Bond yields to remain firm over short-term

 

Ahead of government raising N$914 million instead of its intended amount of N$1 billion during the last bond auction, Simonis Storm Securities analysts predict that bond yields will remain firm over the short term with global and regional risks looming over the medium to long term that could elevate bond yields again.

 

The brokerage firm reported that during the special auction at the end of October, they observed a high uptake on the short to medium dated bonds.

 

Said economist Indileni Nanghonga in the latest fixed income and economics report, “For the YTD ending on the 05th of November, the SSS Namibian Government Bond Total Return Index registered a return of 6.5%. The short-dated bond category (1-4 years) remains the biggest gainer YTD, recording a return of 8.2%.”

Nanghonga, however, noted that the liquidity position in Namibia remains volatile but geared upwards.

 

 The high liquidity position coupled with the increase in local asset requirements have increased the demand for fixed income instruments, she said.

 

“Our view is that bond yields will remain firm over the short term with global and regional risks looming over the medium to long term that could elevate bond yields again,” she said. 

 

Meanwhile, in light of the recently tabled mid-term budget review, Simonis Storm said as expected there were no adjustments in the projected expenditure.

 

“The Minister reckoned that Namibia’s public finance faces triple challenges which are: 1) Consolidation; 2) Lower economic growth and 3) High unemployment.

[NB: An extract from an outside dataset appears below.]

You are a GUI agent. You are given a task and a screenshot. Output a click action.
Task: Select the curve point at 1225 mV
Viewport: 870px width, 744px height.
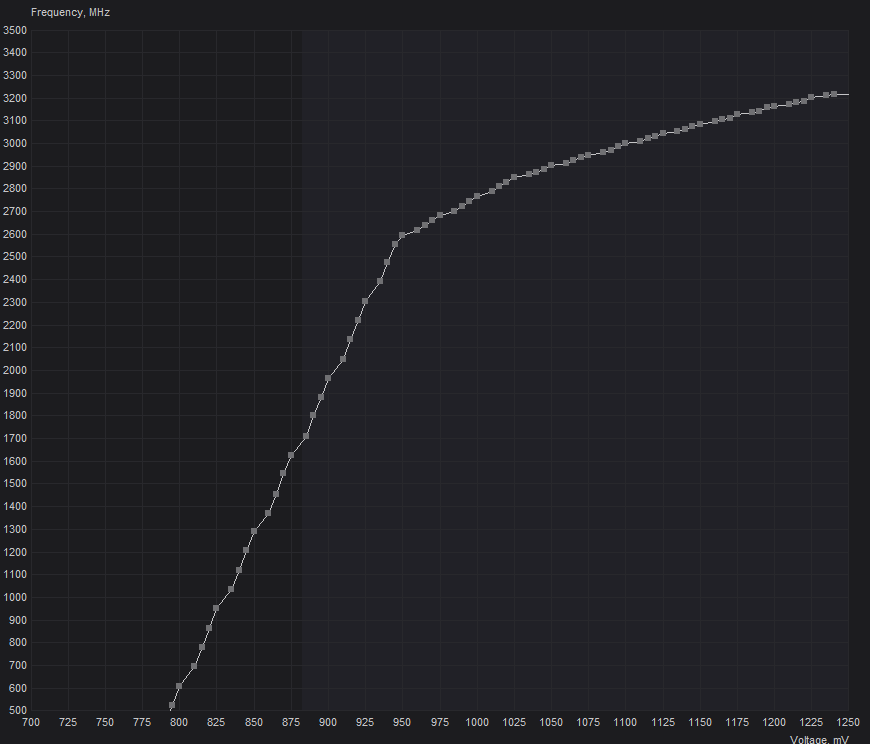coord(811,97)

We still expect revenue to undershoot over the 2018/19 financial period on the back of the above-highlighted challenges.”

 

“Our main concern is the elevated debt level and the debt servicing costs as this will put pressure on the fiscus. We expect debt to increase to N$107.0 billion and debt to GDP to 51.9% by the end of 2020/21.”

 

“Escalating debt levels for a small open economy with little revenue generation capacity is a recipe for disaster. Coupled with this, the rating agencies are also closely monitoring the debt levels. Note that the key measures for a positive rating are steady fiscal consolidation, public debt stabilization objectives and the prospect of a return to a moderate growth outlook,” the firm said.